Most teachers are enrolled in a defined-benefit pension plan, in which teachers contribute a percentage of their salary annually and then are paid a set amount monthly, based on their years of service and final earnings, after retirement.
But states are increasingly putting teachers into plans designed with a defined-contribution element, where the payout is based on annual contributions and investment returns, much like the 401(k).
The authors compare states with pensions alongside states with these alternative plans, ranking the plans based on 15 variables, including investment returns, annual contribution rates, how well a state’s system is funded, how long teachers have to pay into the system before qualifying for benefits and how much teachers can expect to receive after retiring.
“Everyone has room to grow,” says Andrew Rotherham, cofounder at Bellwether and an author of the report. “The laggard states are really laggards, but even the best states have things they can do to improve.”
The stakes for teachers’ retirement security are high: For one thing, teachers in more than 12 states — some 40% of all teachers — do not qualify for Social Security, meaning they may not have any guaranteed income in retirement. (In this way, they’re like certain other local and state workers who are excluded from the program.) While some long-serving educators receive a comfortable pension to make up for that, many other teachers leave before they qualify for a full payout.
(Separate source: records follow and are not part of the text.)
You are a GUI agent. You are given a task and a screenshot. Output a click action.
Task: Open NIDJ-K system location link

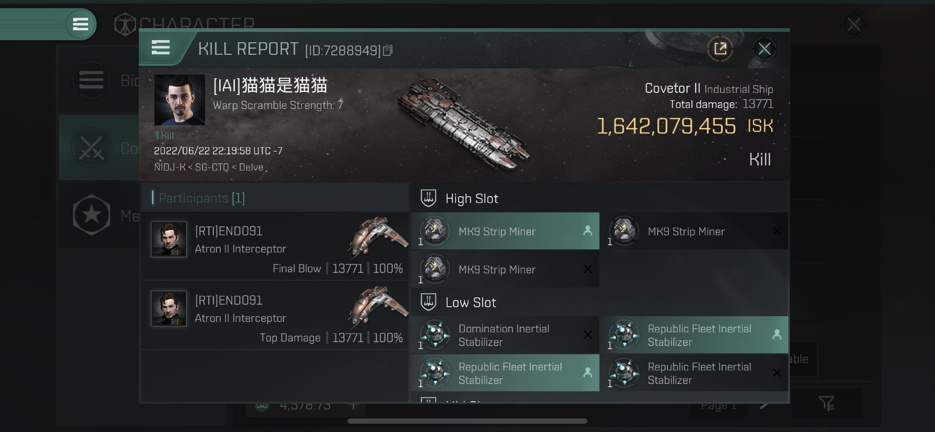[170, 167]
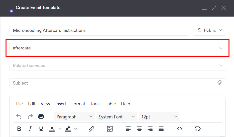Screen dimensions: 234x137
Task: Insert a hyperlink with link icon
Action: tap(91, 129)

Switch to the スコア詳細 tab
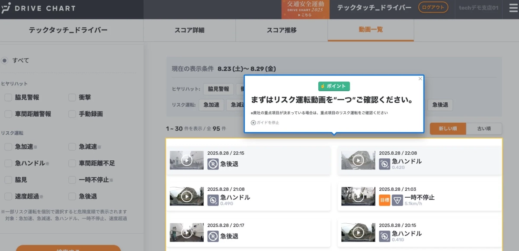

Teachers also earn up to 20% less than similarly educated workers. Reliable retirement income is one of the benefits that’s supposed to counter that lower take-home pay and reward workers for a choosing a public-sector job.
But now, states are making pension formulas less generous for new hires, partially in an effort to close unfunded liabilities. And while teachers have access to supplemental savings accounts, called 403(b) and 457(b) accounts, those are plagued with complex rules and high fees.
Of course, teachers aren’t the only workers who may face an uphill battle in saving for retirement. About a third of the nation’s private-sector employees do not even have access to a retirement savings plan at work.
Yet elementary and secondary school teachers are one of the largest professional populations in the country. With some 3.2 million public school teachers, how well pensions serve them is part of a wider conversation about the state of the country’s retirement security.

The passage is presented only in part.